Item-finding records
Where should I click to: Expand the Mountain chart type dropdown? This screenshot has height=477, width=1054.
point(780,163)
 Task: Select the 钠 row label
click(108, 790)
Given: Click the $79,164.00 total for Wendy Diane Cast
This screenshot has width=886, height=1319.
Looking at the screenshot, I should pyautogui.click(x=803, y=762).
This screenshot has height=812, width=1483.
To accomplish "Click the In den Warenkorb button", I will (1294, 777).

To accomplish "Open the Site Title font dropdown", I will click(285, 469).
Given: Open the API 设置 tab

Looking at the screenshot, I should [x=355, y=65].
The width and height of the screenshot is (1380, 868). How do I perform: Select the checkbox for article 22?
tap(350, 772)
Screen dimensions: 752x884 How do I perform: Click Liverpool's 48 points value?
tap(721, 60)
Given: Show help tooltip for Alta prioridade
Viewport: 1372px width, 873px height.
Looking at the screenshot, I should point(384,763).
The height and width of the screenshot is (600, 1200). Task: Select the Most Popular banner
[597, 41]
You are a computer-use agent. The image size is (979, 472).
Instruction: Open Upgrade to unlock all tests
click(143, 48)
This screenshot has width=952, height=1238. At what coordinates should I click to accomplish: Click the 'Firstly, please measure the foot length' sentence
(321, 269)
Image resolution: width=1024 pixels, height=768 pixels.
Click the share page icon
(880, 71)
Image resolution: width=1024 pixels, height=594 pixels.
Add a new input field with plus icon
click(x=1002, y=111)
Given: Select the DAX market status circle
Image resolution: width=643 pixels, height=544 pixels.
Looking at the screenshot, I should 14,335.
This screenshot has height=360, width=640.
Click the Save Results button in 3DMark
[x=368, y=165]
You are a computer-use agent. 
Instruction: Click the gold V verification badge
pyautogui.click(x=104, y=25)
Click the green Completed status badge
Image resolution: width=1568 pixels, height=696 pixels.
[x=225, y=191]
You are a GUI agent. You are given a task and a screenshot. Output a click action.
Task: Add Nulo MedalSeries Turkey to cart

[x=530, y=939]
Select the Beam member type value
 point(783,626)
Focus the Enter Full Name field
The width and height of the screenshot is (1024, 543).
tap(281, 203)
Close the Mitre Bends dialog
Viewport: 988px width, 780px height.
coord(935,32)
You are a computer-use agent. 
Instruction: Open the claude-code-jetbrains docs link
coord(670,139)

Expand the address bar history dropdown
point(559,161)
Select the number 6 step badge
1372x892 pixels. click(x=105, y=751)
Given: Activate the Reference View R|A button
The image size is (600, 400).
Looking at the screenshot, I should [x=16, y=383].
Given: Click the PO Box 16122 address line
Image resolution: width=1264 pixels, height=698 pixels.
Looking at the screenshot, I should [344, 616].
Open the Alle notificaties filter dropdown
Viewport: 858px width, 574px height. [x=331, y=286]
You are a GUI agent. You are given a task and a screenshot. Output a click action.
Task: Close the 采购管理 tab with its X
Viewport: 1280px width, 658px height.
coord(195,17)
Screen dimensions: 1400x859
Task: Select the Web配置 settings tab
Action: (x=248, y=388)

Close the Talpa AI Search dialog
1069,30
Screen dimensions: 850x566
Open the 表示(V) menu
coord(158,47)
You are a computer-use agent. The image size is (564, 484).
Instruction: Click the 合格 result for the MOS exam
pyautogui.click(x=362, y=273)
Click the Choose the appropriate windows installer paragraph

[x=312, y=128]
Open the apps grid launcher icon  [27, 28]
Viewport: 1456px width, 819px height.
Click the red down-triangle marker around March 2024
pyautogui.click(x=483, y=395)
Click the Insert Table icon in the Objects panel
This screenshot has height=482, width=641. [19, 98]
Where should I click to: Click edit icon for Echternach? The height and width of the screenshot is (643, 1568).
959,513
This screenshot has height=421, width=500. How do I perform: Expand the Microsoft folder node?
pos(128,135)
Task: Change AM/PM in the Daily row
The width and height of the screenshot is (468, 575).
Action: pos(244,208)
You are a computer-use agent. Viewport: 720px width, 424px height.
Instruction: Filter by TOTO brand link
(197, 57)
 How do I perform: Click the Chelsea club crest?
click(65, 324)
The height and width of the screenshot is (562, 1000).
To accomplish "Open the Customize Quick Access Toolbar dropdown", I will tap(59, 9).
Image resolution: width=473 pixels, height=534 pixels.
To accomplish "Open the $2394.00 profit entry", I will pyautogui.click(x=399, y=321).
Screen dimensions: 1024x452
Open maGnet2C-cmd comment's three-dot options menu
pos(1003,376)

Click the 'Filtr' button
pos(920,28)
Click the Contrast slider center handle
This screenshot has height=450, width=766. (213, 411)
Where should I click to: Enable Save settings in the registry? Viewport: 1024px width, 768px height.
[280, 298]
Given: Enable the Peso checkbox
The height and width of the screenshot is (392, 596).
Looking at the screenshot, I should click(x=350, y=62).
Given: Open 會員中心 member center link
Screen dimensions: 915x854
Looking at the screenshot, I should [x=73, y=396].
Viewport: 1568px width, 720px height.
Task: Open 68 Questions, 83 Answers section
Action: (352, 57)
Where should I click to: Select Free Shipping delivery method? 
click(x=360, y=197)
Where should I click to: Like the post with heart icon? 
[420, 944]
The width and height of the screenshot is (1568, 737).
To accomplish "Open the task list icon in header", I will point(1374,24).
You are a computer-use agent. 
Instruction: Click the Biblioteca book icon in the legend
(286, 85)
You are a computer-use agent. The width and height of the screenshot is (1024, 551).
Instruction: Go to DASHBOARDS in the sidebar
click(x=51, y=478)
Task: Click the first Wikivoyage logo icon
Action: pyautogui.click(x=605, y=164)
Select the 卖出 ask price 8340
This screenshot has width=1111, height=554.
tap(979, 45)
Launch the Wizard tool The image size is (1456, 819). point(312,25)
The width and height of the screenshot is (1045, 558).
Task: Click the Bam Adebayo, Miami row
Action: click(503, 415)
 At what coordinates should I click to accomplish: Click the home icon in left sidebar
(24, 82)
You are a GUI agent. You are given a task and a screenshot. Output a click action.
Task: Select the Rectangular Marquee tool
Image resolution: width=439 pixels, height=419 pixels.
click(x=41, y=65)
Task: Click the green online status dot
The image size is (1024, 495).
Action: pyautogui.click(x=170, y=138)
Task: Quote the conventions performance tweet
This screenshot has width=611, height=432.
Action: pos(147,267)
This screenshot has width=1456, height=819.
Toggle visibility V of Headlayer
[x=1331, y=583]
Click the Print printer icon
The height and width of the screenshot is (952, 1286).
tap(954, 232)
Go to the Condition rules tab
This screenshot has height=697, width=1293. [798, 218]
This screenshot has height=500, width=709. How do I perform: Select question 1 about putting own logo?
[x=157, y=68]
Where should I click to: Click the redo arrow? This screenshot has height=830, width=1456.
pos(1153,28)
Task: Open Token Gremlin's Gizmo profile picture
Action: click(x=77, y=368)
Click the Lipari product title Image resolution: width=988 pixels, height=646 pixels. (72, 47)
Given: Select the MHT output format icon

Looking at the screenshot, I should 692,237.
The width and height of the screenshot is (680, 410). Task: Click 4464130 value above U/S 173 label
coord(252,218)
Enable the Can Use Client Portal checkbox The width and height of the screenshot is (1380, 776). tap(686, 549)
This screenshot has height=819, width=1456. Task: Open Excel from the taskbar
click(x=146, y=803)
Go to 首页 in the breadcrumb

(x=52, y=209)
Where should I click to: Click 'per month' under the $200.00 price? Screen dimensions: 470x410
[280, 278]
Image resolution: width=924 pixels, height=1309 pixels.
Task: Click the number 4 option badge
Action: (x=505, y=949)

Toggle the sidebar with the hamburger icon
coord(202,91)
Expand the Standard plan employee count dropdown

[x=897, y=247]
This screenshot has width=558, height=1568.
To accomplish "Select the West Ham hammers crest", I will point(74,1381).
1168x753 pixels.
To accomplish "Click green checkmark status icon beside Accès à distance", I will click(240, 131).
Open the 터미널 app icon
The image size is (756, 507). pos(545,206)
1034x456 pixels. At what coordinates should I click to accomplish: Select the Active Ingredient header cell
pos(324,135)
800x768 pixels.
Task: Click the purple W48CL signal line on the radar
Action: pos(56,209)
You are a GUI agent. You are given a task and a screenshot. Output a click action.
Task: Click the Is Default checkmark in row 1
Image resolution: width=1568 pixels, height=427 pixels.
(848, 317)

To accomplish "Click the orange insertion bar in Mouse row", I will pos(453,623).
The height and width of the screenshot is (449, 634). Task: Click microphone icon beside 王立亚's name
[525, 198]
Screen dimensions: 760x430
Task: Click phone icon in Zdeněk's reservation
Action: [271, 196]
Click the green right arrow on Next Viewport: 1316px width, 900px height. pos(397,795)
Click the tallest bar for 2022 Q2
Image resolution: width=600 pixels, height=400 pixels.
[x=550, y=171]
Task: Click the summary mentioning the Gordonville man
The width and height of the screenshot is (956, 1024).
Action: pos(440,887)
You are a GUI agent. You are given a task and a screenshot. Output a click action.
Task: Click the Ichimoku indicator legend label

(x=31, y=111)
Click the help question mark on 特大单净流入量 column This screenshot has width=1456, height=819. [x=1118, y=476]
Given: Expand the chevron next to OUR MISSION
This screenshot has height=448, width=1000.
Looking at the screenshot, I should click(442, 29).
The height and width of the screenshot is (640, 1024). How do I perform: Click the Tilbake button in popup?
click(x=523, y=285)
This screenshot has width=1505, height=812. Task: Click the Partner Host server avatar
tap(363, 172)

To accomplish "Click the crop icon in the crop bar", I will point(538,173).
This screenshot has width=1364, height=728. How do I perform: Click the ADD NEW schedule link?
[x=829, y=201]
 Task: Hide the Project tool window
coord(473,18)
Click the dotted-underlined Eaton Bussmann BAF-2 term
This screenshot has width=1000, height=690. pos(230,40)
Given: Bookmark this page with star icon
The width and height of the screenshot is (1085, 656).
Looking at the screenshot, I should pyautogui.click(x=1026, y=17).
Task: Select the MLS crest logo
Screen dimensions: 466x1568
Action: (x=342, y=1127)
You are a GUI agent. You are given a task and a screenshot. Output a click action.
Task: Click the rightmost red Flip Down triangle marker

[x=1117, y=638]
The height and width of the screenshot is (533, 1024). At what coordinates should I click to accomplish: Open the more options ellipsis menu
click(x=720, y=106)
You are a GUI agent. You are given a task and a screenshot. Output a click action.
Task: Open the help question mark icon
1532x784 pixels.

▶ Directions:
Rewrite everything from the line containing "Viewport: 1456px width, 819px height." down to the line containing "pos(128,135)", changing "Insert Table" to "Insert Chart" and leaving every other character of those lines as it is.

▶ In response:
Viewport: 1456px width, 819px height.
Click the red down-triangle marker around March 2024
pyautogui.click(x=483, y=395)
Click the Insert Chart icon in the Objects panel
This screenshot has height=482, width=641. [19, 98]
Where should I click to: Click edit icon for Echternach? The height and width of the screenshot is (643, 1568).
959,513
This screenshot has height=421, width=500. How do I perform: Expand the Microsoft folder node?
pos(128,135)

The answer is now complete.